Under law, you have a duty to mitigate your damages, which means that you must take all reasonable steps to reduce the losses that you may suffer
An argument in many ICBC claims is that the Plaintiff failed to mitigate his/her damages by returning to work earlier, or by carrying out a certain treatment recommendation which probably would have made the injuries better sooner.
Under law, you have a duty to mitigate your damages, which means that you must take all reasonable steps to reduce the losses that you may suffer because of your injuries. ICBC has the burden of proof to establish that you failed to mitigate your damages. This means that they will have to prove this issue in Court.
In terms of your wage loss claim, the best thing to do is to have your doctor closely monitor your progress and to support the fact that you are unable to return to work. In the face of sound medical opinions on your inability to return to work, ICBC will be hard-pressed to argue that there was a failure to mitigate on your part.

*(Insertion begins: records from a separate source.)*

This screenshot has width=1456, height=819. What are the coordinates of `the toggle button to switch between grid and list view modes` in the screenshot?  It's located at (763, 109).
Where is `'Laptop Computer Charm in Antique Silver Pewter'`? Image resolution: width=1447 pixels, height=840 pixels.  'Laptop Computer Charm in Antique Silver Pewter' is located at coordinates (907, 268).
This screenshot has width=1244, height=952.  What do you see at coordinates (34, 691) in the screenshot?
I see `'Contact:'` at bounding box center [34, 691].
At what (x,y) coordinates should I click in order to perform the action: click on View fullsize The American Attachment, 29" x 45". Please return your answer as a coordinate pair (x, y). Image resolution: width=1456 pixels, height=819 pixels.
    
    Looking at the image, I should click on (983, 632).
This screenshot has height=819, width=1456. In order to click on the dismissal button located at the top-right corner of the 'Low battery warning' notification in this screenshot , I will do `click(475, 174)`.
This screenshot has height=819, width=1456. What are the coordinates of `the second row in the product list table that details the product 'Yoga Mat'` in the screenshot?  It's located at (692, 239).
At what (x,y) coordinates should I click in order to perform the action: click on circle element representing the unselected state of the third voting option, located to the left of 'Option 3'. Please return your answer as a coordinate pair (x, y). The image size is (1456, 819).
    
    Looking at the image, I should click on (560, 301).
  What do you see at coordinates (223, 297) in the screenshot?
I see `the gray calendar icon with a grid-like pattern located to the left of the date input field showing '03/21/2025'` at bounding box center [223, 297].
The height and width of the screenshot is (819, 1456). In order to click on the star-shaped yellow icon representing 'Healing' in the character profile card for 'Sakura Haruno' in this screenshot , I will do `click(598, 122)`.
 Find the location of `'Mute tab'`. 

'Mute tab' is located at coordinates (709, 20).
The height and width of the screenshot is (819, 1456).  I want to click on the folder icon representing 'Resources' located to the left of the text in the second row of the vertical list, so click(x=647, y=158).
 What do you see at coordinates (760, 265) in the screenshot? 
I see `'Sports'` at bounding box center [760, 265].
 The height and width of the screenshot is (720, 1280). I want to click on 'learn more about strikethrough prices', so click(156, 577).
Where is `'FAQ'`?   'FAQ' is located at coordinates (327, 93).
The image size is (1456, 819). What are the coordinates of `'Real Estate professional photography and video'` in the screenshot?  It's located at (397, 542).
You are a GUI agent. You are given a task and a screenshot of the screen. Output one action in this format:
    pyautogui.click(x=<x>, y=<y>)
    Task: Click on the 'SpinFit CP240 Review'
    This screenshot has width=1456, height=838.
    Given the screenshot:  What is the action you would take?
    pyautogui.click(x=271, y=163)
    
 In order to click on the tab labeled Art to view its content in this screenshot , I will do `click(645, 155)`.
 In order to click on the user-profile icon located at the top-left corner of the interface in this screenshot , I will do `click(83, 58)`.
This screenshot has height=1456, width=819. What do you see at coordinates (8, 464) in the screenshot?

If your doctor recommends you try returning to your original job or another form of employment you need to try working. If you attempt a return to work program and it turns out you are unable to continue at work, make sure that your doctor supports you going off work. The fact that you attempted to return to work and it failed will only benefit your claim because ICBC will have a hard time arguing that there was a failure to mitigate. Of course, if you can soldier on and work then that is helpful to you financially because you are back at work. Therefore, it is a win-win situation.
In terms of following medical treatment advice, the simple answer is that you should follow all recommendations by your doctors and therapists regardless of whether you believe they are going to be of any value. If a doctor recommends a certain therapy program, you should go to that program. If you are unable to afford the program, you should send a self-serving letter to ICBC asking ICBC to fund the program. If ICBC denies funding, ICBC cannot turn around later and argue you should have gone to the program. This is because you will be able to make a strong argument that you were unable to go to the program because of lack of money.
Overall, expect ICBC to argue at trial a failure to mitigate whenever there is a lengthy time off work or lack of recommended treatment. Don’t fall into the trap of giving them evidence that bolsters that defense.